Day-time abstention may help combat obesity
Friday May 18th, 2012
Regular eating times and fasting for a number of hours a day might prove to be beneficial to our health, a US study has claimed.
The advice comes after scientists at the Salk Institute for Biological Studies, in San Diego, California, discovered that regular eating times and extending the daily fasting period could override the adverse health effects of a high-fat diet and prevent obesity, diabetes and liver disease in mice.
In tests, mice that were limited to eating during an eight-hour period were healthier than mice that were allowed to eat freely throughout the day, regardless of the quality and content of their diet.

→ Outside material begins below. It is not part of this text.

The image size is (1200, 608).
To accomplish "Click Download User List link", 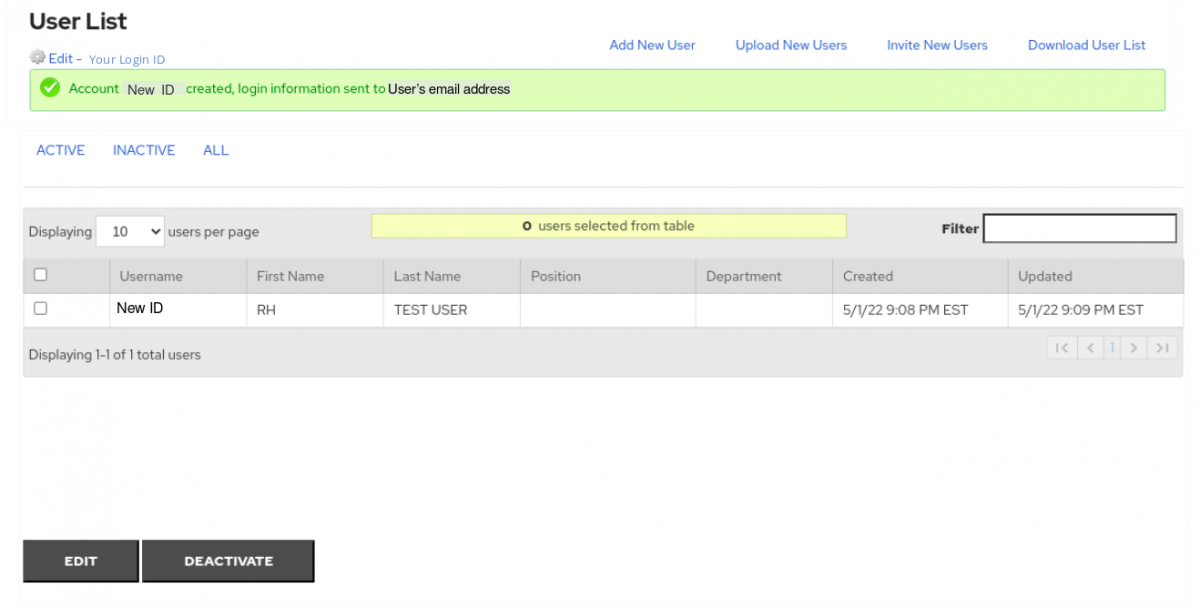I will click(x=1086, y=45).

It means that the health consequences of a poor diet may partly be as a result of a mismatch between our body clocks and our eating schedules.

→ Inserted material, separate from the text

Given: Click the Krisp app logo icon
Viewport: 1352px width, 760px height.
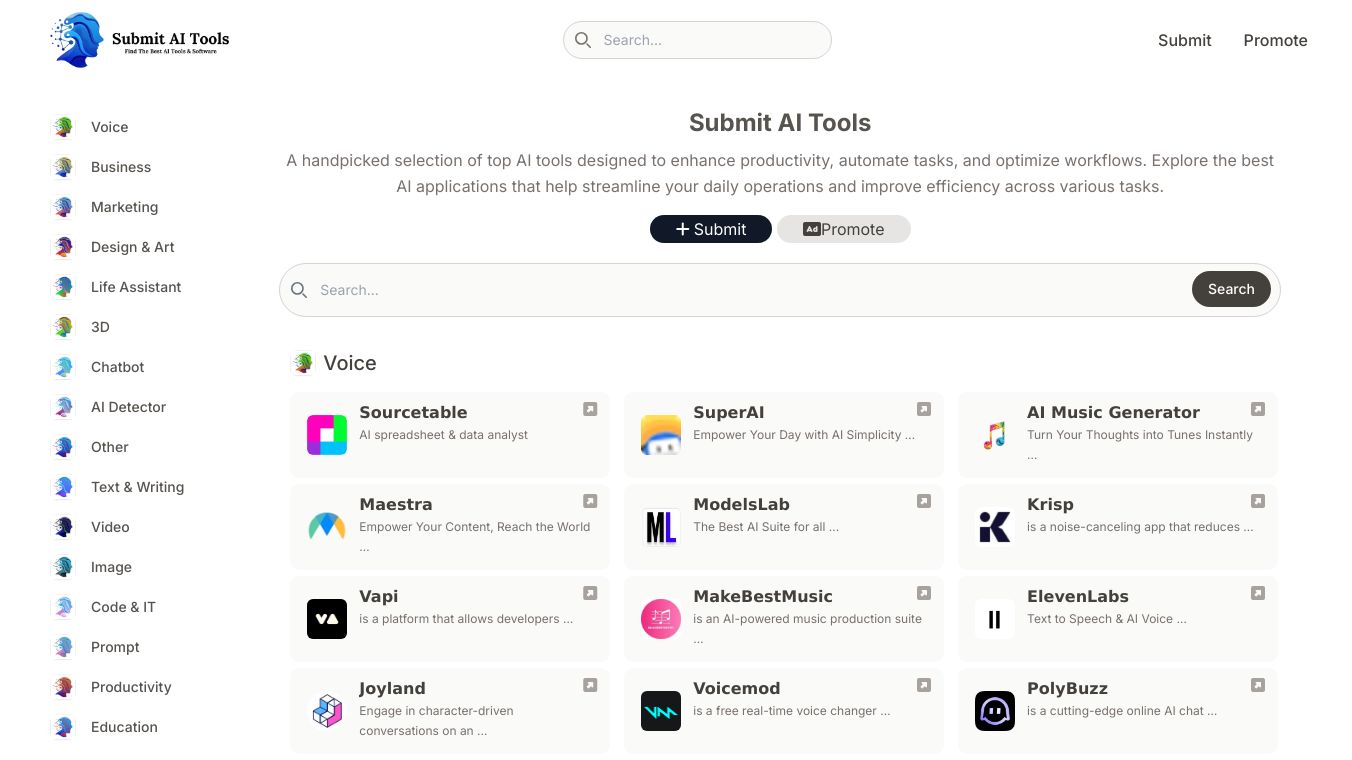Looking at the screenshot, I should (994, 527).
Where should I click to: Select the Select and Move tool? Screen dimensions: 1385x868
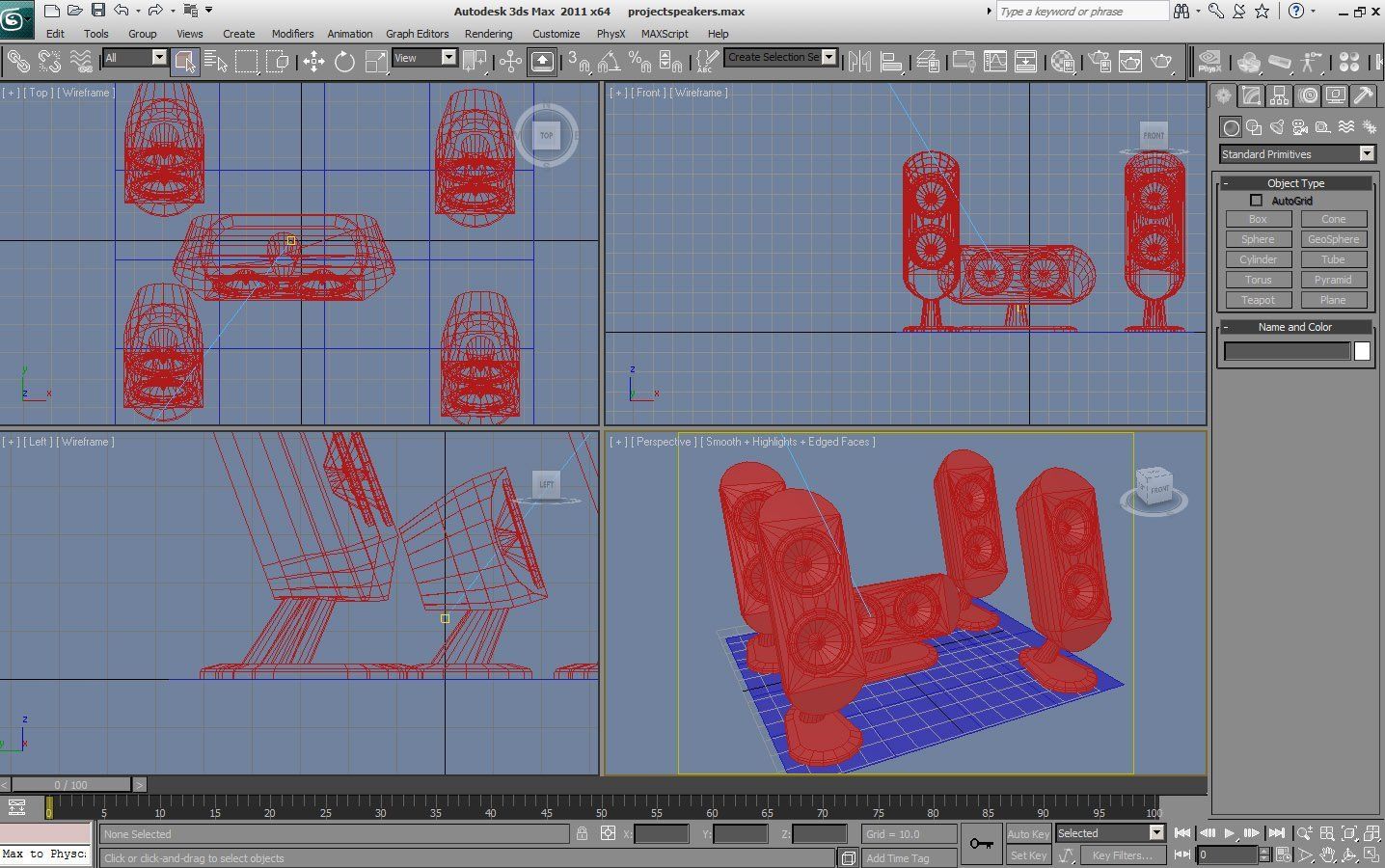313,62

Satchidananda Panda, an associate professor in the Regulatory Biology Laboratory and senior author of the paper, said the study looked to establish if obesity and metabolic diseases resulted from a high-fat diet or from disruption of metabolic cycles.
“Our findings, however, suggest that regular eating times and fasting for a significant number of hours a day might be beneficial to our health,” he said.

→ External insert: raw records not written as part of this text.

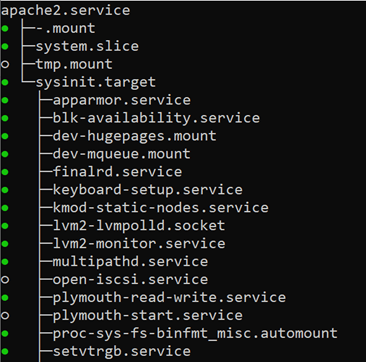The image size is (366, 362).
Task: Select the dev-mqueue.mount line
Action: [122, 154]
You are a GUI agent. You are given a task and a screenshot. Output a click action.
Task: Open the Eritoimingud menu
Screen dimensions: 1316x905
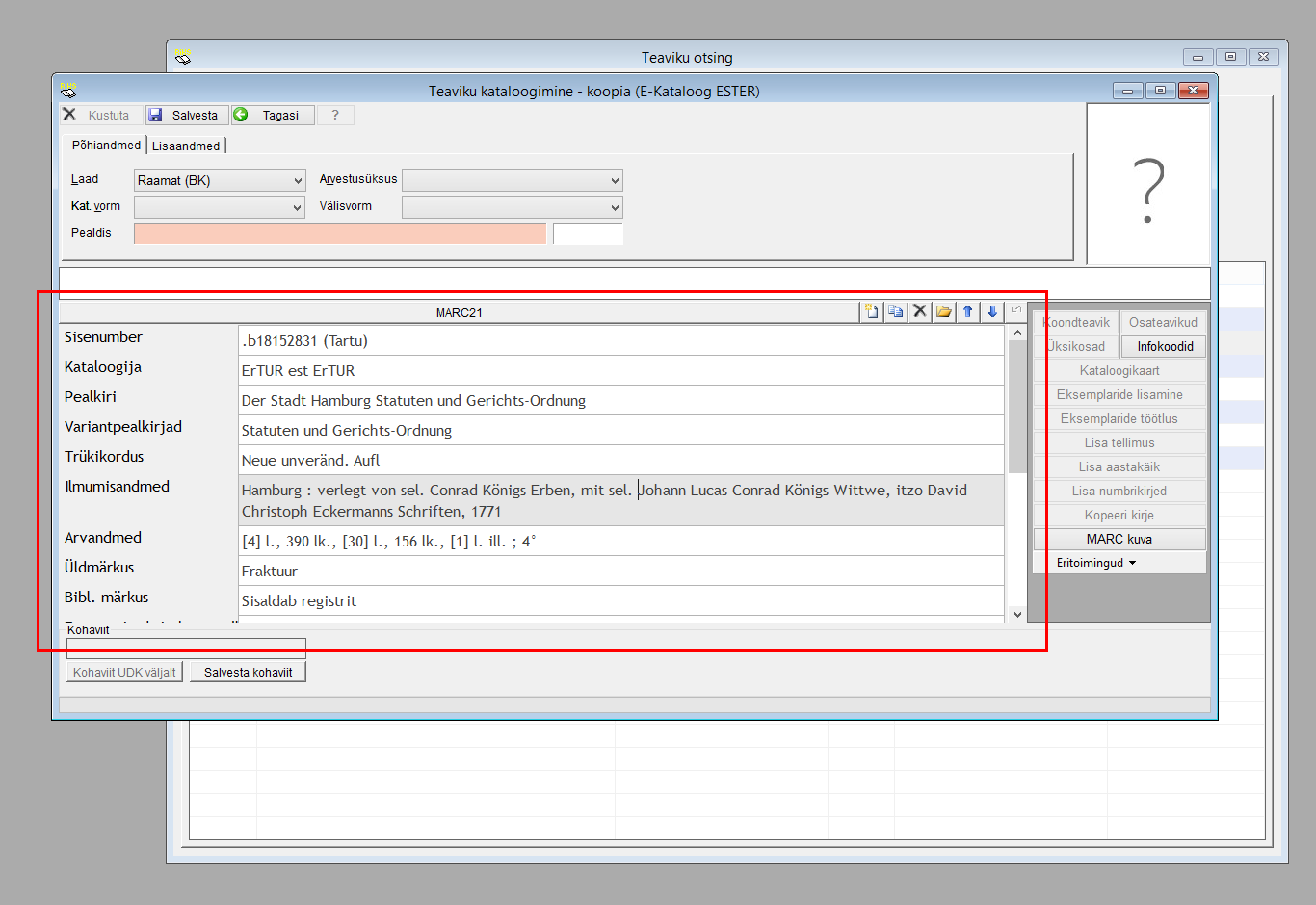(1096, 563)
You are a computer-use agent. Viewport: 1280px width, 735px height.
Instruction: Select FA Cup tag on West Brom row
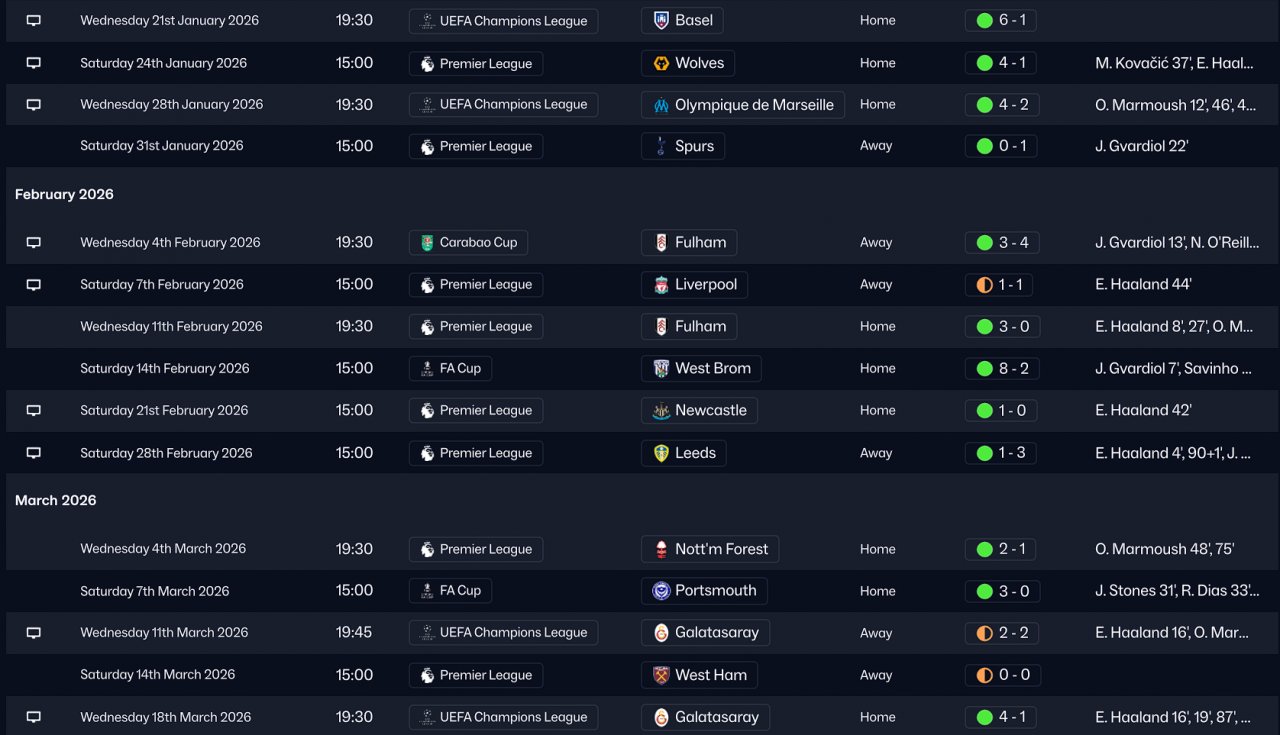point(450,369)
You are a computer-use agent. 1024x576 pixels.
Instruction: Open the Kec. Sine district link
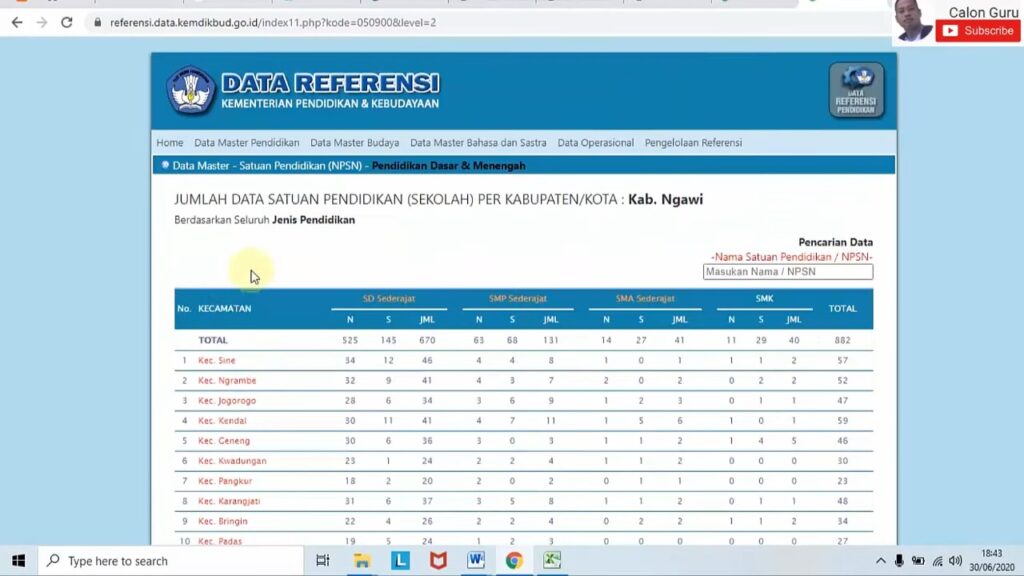tap(217, 360)
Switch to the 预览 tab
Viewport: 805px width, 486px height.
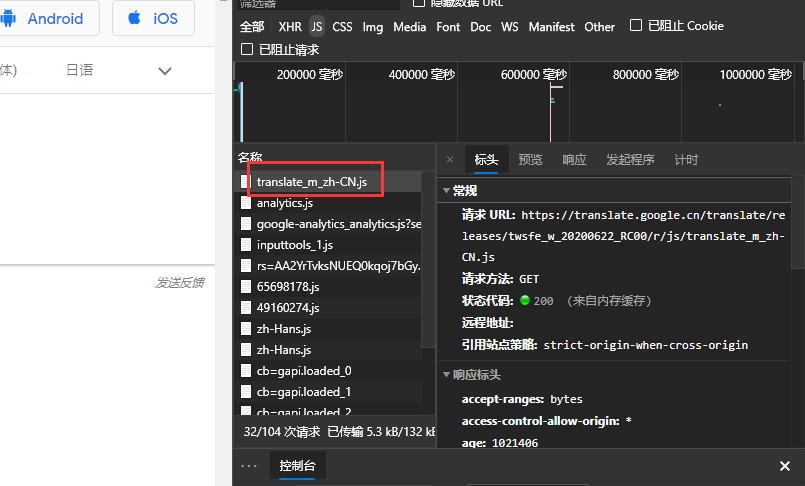pos(530,160)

The research, which is published in the May 17 edition of Cell Metabolism, involved feeding two sets of mice, which shared the same genes, gender and age, a diet comprising 60 per cent of its calories from fat.
One group of mice was allowed to eat at any time and these primarily nocturnal creatures ate half their food at night nibbled throughout the day.
The other group was restricted to eating for only eight hours every night, thereby fasting for about 16 hours a day. Two control groups ate a standard diet comprising about 13 per cent of calories from fat under similar conditions.
After 100 days, it was discovered that the mice that were allowed to eat freely gained weight and developed high cholesterol, high blood glucose, liver damage and diminished motor control, while the mice in the time-restricted feeding group weighed 28 per cent less and showed no adverse health effects despite consuming the same amount of calories from the same fatty food.